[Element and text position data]
___

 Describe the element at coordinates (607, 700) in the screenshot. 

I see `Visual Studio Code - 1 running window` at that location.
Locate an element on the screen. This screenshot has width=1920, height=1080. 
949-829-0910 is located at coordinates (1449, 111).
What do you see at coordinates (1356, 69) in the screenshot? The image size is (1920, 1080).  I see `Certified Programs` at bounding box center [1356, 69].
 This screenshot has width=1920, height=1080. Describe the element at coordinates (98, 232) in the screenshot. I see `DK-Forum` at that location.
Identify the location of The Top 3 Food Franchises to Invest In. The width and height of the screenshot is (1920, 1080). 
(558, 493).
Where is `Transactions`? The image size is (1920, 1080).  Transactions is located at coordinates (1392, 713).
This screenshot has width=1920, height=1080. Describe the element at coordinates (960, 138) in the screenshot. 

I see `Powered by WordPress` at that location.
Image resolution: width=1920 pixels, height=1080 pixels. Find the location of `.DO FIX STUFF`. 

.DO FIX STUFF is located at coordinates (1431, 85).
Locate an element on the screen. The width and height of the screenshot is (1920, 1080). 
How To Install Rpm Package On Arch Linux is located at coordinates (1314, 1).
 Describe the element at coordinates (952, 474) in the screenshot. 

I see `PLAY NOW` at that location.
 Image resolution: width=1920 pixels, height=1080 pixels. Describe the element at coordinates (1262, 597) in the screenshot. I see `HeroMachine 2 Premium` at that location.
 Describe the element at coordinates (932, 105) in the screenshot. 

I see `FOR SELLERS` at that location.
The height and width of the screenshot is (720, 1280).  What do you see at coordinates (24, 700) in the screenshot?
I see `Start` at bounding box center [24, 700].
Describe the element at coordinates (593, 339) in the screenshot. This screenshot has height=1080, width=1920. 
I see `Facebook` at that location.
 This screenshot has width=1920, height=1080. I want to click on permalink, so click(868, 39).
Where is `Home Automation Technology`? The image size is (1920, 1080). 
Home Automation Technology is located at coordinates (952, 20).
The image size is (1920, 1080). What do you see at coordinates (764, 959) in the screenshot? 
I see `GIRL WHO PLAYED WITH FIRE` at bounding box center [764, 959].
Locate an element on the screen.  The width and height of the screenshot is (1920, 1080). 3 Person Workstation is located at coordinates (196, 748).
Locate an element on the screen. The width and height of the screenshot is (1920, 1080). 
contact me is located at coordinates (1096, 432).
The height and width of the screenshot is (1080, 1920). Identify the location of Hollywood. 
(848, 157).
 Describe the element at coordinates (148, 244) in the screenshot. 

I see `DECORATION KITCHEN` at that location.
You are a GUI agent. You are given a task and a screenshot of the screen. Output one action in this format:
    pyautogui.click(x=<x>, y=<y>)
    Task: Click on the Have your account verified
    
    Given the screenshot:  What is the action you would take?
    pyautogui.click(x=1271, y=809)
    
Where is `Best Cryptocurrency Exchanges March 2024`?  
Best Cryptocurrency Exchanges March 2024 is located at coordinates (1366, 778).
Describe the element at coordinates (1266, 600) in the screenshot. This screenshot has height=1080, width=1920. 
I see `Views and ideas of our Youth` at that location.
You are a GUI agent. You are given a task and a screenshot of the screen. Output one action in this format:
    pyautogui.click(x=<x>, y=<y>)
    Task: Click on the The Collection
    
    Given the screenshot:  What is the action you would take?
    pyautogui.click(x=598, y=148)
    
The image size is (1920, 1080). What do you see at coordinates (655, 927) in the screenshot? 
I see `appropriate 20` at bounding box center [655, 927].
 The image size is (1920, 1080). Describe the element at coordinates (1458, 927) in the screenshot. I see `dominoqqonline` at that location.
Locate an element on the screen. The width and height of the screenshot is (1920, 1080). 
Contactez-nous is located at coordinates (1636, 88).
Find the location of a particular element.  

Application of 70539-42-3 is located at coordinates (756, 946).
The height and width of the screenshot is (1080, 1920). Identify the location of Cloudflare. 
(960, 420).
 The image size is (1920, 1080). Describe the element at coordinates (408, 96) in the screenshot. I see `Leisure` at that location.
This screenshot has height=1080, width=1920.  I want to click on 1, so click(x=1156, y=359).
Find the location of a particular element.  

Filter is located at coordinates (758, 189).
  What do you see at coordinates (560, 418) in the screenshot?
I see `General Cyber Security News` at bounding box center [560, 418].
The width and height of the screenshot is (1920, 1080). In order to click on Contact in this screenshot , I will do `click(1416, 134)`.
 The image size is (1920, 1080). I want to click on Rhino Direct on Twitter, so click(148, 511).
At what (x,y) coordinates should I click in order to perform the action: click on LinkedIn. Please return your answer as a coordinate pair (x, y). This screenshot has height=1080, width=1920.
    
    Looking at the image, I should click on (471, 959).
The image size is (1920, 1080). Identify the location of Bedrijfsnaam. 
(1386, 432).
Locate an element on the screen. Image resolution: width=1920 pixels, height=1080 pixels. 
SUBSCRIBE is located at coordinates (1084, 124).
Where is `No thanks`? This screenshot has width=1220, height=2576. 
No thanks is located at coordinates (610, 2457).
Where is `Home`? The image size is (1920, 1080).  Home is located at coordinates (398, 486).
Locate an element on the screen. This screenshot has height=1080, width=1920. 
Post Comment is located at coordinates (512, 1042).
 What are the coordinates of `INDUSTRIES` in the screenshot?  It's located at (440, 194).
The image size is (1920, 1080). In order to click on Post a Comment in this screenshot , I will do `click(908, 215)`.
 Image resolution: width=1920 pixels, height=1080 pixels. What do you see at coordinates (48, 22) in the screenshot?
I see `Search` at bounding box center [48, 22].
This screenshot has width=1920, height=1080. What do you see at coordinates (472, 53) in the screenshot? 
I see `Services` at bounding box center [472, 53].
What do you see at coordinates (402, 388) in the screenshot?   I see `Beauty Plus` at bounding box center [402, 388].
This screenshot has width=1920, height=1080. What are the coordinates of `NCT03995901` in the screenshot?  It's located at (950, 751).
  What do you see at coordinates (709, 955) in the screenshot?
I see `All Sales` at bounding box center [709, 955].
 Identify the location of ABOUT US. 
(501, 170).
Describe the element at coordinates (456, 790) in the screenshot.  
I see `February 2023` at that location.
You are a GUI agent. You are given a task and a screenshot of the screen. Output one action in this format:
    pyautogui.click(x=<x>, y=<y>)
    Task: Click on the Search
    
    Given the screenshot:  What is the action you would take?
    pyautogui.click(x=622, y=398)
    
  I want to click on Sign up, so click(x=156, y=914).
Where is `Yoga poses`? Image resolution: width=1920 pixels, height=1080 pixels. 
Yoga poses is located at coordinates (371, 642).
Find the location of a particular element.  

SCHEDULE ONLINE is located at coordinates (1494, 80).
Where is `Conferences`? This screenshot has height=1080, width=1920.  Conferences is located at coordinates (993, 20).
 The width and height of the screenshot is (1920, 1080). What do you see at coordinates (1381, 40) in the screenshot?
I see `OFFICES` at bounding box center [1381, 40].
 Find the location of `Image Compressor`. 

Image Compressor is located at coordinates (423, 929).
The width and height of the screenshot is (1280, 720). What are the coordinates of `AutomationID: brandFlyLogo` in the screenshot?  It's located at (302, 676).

___

* **EXERCISE**
Copy out, word for word, the stretch of the data from the start through the line that contains "How To Install".

* **EXERCISE OUTPUT**
 Describe the element at coordinates (607, 700) in the screenshot. 

I see `Visual Studio Code - 1 running window` at that location.
Locate an element on the screen. This screenshot has width=1920, height=1080. 
949-829-0910 is located at coordinates (1449, 111).
What do you see at coordinates (1356, 69) in the screenshot? The image size is (1920, 1080).  I see `Certified Programs` at bounding box center [1356, 69].
 This screenshot has width=1920, height=1080. Describe the element at coordinates (98, 232) in the screenshot. I see `DK-Forum` at that location.
Identify the location of The Top 3 Food Franchises to Invest In. The width and height of the screenshot is (1920, 1080). 
(558, 493).
Where is `Transactions`? The image size is (1920, 1080).  Transactions is located at coordinates (1392, 713).
This screenshot has width=1920, height=1080. Describe the element at coordinates (960, 138) in the screenshot. 

I see `Powered by WordPress` at that location.
Image resolution: width=1920 pixels, height=1080 pixels. Find the location of `.DO FIX STUFF`. 

.DO FIX STUFF is located at coordinates (1431, 85).
Locate an element on the screen. The width and height of the screenshot is (1920, 1080). 
How To Install Rpm Package On Arch Linux is located at coordinates (1314, 1).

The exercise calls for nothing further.